* AIM OF THE TASK *
Report every line of the records below that contains the string "pyautogui". Case counts.

BEGIN RECORDED DATA

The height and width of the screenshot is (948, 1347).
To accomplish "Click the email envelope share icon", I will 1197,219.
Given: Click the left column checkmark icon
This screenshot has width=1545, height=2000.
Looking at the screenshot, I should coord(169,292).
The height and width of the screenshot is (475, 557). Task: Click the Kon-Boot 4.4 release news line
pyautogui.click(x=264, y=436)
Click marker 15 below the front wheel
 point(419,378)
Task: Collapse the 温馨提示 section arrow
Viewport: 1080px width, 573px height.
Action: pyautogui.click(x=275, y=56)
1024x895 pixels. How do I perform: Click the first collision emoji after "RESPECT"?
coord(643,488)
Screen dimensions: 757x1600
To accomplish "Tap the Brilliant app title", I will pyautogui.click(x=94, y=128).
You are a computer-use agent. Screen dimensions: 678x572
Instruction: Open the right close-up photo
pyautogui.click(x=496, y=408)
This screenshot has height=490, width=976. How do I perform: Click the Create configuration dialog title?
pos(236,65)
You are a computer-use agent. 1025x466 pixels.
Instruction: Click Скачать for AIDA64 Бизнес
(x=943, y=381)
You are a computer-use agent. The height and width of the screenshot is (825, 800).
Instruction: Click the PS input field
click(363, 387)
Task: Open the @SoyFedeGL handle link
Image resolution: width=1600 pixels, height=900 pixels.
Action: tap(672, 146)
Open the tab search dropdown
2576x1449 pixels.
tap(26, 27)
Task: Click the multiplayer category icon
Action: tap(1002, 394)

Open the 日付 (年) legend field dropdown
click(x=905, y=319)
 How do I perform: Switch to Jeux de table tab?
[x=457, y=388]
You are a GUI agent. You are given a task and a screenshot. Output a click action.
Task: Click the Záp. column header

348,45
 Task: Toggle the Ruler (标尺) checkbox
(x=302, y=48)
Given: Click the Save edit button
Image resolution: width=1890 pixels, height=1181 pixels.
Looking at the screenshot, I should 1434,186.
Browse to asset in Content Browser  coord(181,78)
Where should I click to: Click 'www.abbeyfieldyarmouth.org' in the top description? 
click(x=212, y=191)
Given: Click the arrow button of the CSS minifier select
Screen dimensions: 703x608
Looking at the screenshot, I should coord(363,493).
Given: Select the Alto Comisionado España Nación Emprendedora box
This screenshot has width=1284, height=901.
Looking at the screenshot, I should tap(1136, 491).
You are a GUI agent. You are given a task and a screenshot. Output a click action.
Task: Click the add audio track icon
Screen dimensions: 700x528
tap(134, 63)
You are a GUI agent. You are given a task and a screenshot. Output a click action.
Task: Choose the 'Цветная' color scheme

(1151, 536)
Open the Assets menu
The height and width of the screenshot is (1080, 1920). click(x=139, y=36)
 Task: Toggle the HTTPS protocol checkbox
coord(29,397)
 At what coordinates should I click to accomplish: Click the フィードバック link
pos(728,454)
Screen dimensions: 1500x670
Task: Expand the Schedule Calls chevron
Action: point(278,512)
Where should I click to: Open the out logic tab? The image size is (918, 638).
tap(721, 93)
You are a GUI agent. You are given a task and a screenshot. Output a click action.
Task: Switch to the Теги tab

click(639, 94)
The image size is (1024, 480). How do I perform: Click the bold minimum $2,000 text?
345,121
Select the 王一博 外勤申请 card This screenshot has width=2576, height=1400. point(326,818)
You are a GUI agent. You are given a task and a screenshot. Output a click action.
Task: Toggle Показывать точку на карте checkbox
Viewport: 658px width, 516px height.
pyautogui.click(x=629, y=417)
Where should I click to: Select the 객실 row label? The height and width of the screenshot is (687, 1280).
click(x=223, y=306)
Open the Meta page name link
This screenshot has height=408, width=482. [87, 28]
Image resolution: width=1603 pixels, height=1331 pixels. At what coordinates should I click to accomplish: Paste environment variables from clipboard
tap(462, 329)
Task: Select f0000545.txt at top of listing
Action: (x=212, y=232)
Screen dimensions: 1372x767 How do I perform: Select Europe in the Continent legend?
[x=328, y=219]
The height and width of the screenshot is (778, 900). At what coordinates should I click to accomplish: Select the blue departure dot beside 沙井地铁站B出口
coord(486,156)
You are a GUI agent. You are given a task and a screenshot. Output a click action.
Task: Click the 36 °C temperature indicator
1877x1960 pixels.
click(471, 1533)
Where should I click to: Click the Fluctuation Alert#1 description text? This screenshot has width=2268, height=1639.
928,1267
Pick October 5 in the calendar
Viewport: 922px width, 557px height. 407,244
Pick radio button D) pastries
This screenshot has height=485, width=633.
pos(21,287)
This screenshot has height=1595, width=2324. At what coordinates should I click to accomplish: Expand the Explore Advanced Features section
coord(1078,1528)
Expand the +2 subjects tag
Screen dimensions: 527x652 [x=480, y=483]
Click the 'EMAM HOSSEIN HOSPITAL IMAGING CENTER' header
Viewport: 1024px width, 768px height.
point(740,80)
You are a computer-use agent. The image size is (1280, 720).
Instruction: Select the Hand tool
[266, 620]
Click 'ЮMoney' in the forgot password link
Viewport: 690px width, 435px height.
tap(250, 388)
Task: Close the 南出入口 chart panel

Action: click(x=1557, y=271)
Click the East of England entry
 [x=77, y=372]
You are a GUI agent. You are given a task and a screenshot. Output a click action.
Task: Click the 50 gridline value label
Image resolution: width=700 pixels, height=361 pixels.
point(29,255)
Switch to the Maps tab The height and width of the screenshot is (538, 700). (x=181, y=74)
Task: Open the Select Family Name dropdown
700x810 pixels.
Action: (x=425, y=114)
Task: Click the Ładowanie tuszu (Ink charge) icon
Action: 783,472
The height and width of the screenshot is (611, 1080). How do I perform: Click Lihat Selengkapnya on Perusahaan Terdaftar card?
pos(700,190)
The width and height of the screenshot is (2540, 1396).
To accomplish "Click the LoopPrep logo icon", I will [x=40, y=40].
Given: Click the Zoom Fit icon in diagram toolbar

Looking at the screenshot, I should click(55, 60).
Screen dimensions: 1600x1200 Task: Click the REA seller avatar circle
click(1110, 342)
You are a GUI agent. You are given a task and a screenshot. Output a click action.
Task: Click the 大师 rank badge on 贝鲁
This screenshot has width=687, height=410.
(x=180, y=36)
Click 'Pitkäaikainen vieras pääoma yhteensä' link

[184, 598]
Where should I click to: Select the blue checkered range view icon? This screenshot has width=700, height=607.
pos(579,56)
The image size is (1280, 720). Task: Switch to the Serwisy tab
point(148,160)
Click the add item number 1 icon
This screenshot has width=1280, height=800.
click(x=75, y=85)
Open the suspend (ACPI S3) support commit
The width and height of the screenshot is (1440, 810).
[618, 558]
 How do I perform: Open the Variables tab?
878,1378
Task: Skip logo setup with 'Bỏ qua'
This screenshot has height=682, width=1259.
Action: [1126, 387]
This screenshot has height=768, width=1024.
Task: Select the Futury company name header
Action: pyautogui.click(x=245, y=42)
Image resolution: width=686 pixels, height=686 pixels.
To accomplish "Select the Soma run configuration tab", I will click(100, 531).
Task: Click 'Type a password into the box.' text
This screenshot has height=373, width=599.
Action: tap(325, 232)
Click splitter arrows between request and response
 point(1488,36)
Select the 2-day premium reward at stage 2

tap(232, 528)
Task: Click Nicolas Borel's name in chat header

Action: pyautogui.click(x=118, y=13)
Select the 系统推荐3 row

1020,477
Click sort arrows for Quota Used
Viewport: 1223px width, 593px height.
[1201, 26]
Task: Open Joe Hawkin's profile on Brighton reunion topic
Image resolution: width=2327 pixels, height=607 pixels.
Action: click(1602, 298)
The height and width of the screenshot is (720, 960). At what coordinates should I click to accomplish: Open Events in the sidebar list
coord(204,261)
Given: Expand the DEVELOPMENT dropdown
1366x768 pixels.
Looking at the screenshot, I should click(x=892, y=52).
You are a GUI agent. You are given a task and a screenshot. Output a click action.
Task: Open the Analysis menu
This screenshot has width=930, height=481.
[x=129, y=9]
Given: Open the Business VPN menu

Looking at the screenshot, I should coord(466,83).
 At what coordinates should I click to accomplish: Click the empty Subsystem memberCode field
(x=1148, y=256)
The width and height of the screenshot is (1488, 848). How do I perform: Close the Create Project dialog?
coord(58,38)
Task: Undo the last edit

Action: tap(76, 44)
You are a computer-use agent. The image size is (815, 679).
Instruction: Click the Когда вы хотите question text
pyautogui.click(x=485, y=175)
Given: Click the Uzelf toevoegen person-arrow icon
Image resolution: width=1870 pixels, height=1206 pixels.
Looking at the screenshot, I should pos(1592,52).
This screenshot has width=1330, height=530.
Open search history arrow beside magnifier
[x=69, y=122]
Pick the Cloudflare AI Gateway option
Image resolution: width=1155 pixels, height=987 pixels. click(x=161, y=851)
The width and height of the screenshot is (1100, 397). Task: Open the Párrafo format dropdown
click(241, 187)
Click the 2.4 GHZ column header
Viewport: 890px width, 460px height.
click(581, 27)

END RECORDED DATA

* REPLY TO THE EXERCISE *
pyautogui.click(x=264, y=436)
Action: pyautogui.click(x=275, y=56)
To accomplish "Tap the Brilliant app title", I will pyautogui.click(x=94, y=128).
pyautogui.click(x=496, y=408)
pyautogui.click(x=629, y=417)
Action: pyautogui.click(x=245, y=42)
Action: pyautogui.click(x=118, y=13)
pyautogui.click(x=485, y=175)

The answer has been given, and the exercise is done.